__Tugas__: Dalam kutipan di bawah tentang Pilkada 2020 di Sumatra Barat, calon dari partai mana yang dianggap punya pendukung kecil tetapi justru tampil sebagai pemenang?

Padang, Padangkita.com - Sejumlah fakta mengejutkan terjadi pada Pemilihan Kepala Daerah (Pilkada) 2020 di Sumatra Barat (Sumbar). Hasil penghitungan oleh Komisi Pemilihan Umum (KPU) memang masih terus berlangsung.
Namun, sejauh ini sudah bisa ditebak siap saja pemenang satu Pemilihan Gubernur (Pilgub) dan 13 Pemilihan Bupati/Wakil Bupati (Pilbup) serta Pemilihan Wali Kota/Waki Wali Kota (Pilwako).
Dari data yang dikumpulkan Padangkita.com, fakta-fakta itu antara lain, banyak petahana kepala daerah atau wakil kepala daerah yang tumbang. Sejumlah politisi yang berangkat dari level nasional seperti DPR dan DPD, juga keok. Lalu, sejumlah calon yang diusung PDI Perjuangan (PDI-P)—dianggap punya pendukung yang kecil—justru tampil sebagai pemenang.

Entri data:

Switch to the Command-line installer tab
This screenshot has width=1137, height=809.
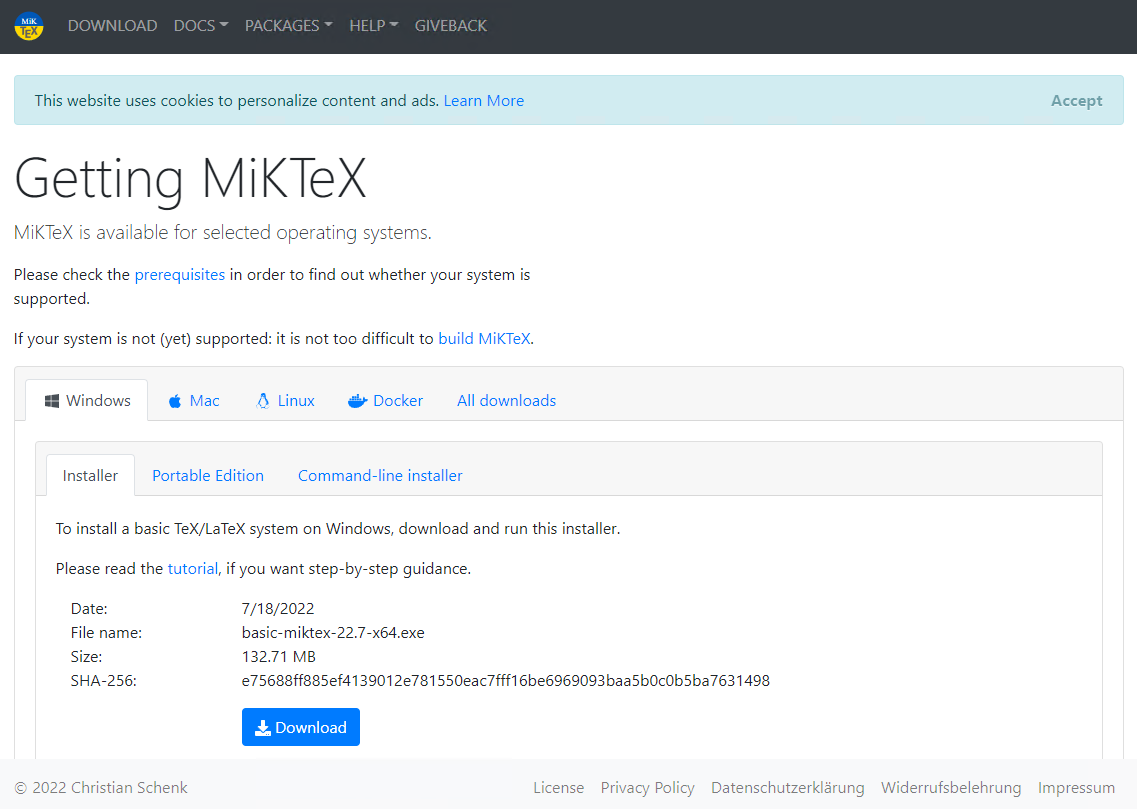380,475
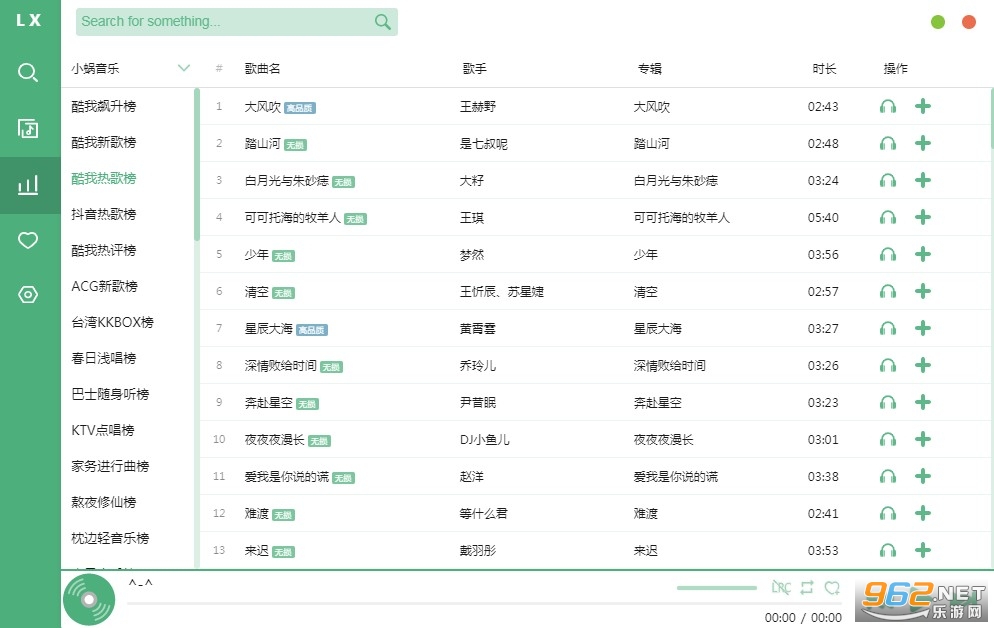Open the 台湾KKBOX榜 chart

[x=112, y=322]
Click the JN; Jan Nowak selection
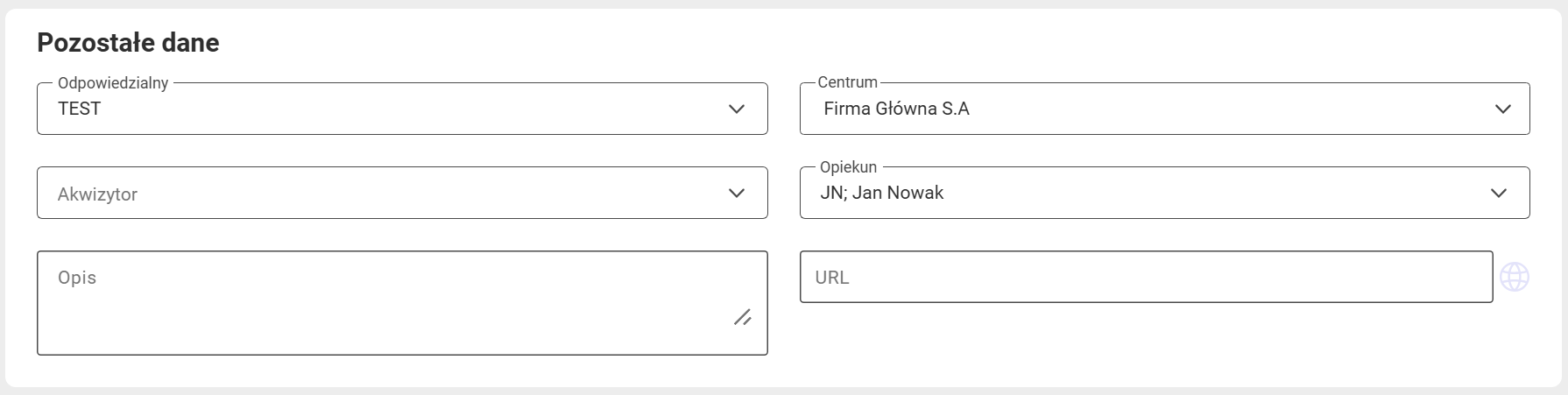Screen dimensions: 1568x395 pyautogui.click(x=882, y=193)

__Contoh Jawaban__: PDI Perjuangan (PDI-P).